═══ Records to use
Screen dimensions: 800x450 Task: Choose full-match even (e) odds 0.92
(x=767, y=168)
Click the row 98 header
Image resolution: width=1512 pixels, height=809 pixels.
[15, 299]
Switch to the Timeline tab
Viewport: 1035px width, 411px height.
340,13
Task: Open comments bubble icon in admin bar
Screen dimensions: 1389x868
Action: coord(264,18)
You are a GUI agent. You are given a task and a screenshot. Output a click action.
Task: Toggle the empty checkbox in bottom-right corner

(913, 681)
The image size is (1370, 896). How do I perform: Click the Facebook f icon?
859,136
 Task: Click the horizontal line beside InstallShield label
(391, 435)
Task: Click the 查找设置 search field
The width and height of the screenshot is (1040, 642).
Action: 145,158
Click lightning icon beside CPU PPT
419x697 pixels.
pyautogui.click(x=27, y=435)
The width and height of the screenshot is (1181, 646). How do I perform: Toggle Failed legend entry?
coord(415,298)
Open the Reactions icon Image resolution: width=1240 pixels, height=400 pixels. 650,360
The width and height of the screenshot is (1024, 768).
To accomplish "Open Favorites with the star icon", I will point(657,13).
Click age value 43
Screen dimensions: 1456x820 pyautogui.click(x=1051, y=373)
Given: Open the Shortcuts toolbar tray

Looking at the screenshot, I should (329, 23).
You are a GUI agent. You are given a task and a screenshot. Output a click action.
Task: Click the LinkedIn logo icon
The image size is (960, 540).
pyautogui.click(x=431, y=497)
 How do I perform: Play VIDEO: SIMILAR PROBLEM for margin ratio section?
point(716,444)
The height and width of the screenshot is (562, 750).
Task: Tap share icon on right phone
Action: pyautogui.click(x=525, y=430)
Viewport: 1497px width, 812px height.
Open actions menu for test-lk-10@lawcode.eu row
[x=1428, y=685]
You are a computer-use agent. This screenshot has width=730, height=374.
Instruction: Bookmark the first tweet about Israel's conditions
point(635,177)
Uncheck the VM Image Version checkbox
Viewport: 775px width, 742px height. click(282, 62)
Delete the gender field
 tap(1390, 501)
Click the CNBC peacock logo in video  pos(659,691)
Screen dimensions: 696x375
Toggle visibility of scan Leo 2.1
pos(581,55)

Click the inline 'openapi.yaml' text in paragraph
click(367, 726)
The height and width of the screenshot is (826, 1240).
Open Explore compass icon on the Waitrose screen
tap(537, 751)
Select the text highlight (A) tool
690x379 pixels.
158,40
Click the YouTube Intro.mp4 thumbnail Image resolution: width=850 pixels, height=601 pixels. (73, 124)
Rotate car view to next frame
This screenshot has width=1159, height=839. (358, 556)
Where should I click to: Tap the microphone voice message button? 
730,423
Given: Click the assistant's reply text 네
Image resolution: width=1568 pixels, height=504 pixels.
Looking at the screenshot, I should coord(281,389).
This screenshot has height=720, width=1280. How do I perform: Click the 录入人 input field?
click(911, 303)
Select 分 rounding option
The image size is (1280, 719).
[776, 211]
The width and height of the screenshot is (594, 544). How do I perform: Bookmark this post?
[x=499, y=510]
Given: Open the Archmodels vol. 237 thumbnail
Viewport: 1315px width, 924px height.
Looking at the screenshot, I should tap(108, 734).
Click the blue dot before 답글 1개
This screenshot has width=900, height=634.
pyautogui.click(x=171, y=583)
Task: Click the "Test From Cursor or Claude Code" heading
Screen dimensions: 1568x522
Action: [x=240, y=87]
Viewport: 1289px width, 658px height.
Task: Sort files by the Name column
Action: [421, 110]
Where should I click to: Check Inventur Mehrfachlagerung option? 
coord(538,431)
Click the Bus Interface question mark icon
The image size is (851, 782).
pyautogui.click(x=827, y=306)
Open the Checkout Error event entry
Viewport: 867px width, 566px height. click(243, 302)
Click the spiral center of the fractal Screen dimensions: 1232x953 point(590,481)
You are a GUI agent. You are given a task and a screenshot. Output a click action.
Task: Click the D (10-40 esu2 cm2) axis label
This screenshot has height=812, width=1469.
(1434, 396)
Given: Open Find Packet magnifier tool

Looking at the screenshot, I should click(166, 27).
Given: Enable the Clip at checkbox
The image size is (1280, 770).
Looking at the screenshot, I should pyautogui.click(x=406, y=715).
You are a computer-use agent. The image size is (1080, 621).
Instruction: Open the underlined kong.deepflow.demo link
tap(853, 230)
══════
Task requirements |
Please report every line in the entries above that holds the string "Select".

Completed exercise |
Select the text highlight (A) tool
Select 分 rounding option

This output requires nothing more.